DIRECTIONS FOR THIS TASK →
Rewrite the records below, changing every "Screen dimensions" to "Display size" and leaving everything else as it is.

══ THE RECORDS

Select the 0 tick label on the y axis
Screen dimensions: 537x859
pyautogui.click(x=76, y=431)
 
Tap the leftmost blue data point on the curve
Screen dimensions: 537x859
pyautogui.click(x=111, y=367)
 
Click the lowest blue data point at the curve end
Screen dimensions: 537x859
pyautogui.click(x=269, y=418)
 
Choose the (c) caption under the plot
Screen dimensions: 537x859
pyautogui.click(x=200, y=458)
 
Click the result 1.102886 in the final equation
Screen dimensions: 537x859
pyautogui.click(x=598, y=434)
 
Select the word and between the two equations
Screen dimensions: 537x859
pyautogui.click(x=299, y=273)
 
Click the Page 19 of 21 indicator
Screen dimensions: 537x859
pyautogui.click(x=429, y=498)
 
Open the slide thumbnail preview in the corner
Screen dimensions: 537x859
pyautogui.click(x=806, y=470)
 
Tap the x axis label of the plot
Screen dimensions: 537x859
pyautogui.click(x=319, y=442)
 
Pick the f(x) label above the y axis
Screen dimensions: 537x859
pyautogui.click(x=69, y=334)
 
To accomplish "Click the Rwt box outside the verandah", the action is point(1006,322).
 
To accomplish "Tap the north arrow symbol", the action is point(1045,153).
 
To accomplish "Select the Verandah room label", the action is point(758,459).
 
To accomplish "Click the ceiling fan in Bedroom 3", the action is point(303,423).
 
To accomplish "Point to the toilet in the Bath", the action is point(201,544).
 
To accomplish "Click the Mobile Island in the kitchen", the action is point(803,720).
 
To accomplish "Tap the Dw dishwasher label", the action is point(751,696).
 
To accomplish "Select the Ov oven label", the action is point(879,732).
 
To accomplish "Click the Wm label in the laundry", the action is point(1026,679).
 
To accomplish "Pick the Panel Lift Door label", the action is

════

IN RESPONSE →
Select the 0 tick label on the y axis
Display size: 537x859
pyautogui.click(x=76, y=431)
 
Tap the leftmost blue data point on the curve
Display size: 537x859
pyautogui.click(x=111, y=367)
 
Click the lowest blue data point at the curve end
Display size: 537x859
pyautogui.click(x=269, y=418)
 
Choose the (c) caption under the plot
Display size: 537x859
pyautogui.click(x=200, y=458)
 
Click the result 1.102886 in the final equation
Display size: 537x859
pyautogui.click(x=598, y=434)
 
Select the word and between the two equations
Display size: 537x859
pyautogui.click(x=299, y=273)
 
Click the Page 19 of 21 indicator
Display size: 537x859
pyautogui.click(x=429, y=498)
 
Open the slide thumbnail preview in the corner
Display size: 537x859
pyautogui.click(x=806, y=470)
 
Tap the x axis label of the plot
Display size: 537x859
pyautogui.click(x=319, y=442)
 
Pick the f(x) label above the y axis
Display size: 537x859
pyautogui.click(x=69, y=334)
 
To accomplish "Click the Rwt box outside the verandah", the action is point(1006,322).
 
To accomplish "Tap the north arrow symbol", the action is point(1045,153).
 
To accomplish "Select the Verandah room label", the action is point(758,459).
 
To accomplish "Click the ceiling fan in Bedroom 3", the action is point(303,423).
 
To accomplish "Point to the toilet in the Bath", the action is point(201,544).
 
To accomplish "Click the Mobile Island in the kitchen", the action is point(803,720).
 
To accomplish "Tap the Dw dishwasher label", the action is point(751,696).
 
To accomplish "Select the Ov oven label", the action is point(879,732).
 
To accomplish "Click the Wm label in the laundry", the action is point(1026,679).
 
To accomplish "Pick the Panel Lift Door label", the action is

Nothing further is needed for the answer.